Dedication to the cause
Juliano is the first to admit that he has never been gifted with his feet, an aspect of his game that he started to work on with his club, Atletico Paranaense, whose goalkeeping coach also happens to be part of the Brazil U-17 backroom staff.
So what was the hardest part for Juliano in changing his game? “Getting the idea into my head,” he replied. “If you want to get better, you have to practice and you also have to see how others do it, like [Marc-Andre] ter Stegen at Barcelona and [Manuel] Neuer at Bayern Munich.”
“I feel totally secure and comfortable now,” added Juliano, who listed Iker Casillas and David de Gea among his role models. “It’s all about teamwork. You create a problem for yourself if the team’s not ready. If you get the ball and you don’t have a pass on, then… The defenders have to know what you’re going to do and what they’re going to do.”
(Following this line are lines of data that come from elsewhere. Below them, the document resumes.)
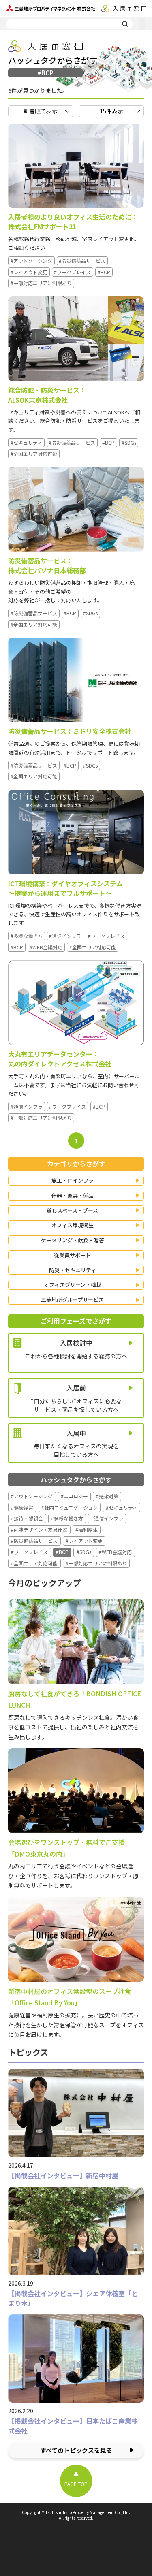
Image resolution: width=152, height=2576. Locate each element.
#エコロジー (74, 1496)
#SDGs (129, 442)
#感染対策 (107, 1496)
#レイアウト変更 (29, 272)
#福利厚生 (86, 1529)
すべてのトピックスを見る (76, 2450)
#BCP (104, 272)
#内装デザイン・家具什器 (39, 1529)
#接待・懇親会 (27, 1518)
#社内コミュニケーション (69, 1507)
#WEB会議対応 (46, 947)
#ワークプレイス (72, 272)
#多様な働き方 (27, 935)
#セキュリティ (26, 442)
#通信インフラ (65, 935)
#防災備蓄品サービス (82, 260)
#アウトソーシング (31, 260)
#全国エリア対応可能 (34, 453)
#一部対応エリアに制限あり (41, 282)
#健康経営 (22, 1507)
As he has shown more than once at Chile 2015, Juliano is not afraid to come out and dribble round opposing attackers: “That’s always the last resort. The first is to pass the ball to a team-mate, the next to hit it long and the next is to hit it out. If you’ve seen me dribble with the ball it’s because I’ve had to, not because I’ve chosen to.”
As Amadeu explained, there is always the risk of a mistake: “It doesn’t matter how much we practice, it’s down to the keeper to make that split-second decision. In Juliano’s case, I’ve got no worries: he’s down to earth and hard-working and he’s responsible off the pitch too. I expect him to be the same on it.”
An avid reader of football books and sports biographies, Juliano blushed slightly at his coach’s praise and described himself as a keeper who works for his team: “I don’t want to be a hero today and a zero tomorrow. Between the posts I just try to do what’s easiest, without overdoing things. And when I’ve got the ball at my feet, I just try to be effective.”
Sizing up Brazil’s Round of 16 opponents New Zealand, Juliano said the tie was anything but a foregone conclusion: “They’re a side that’s coming on, as their qualification for the last 16 shows. We’re certainly not looking on ourselves as favourites. We know we’ve got what it takes to win the competition, but we also know that we’ll have to work for it. There’s nobody here that believes we’ll win the title just by pulling on the jersey.”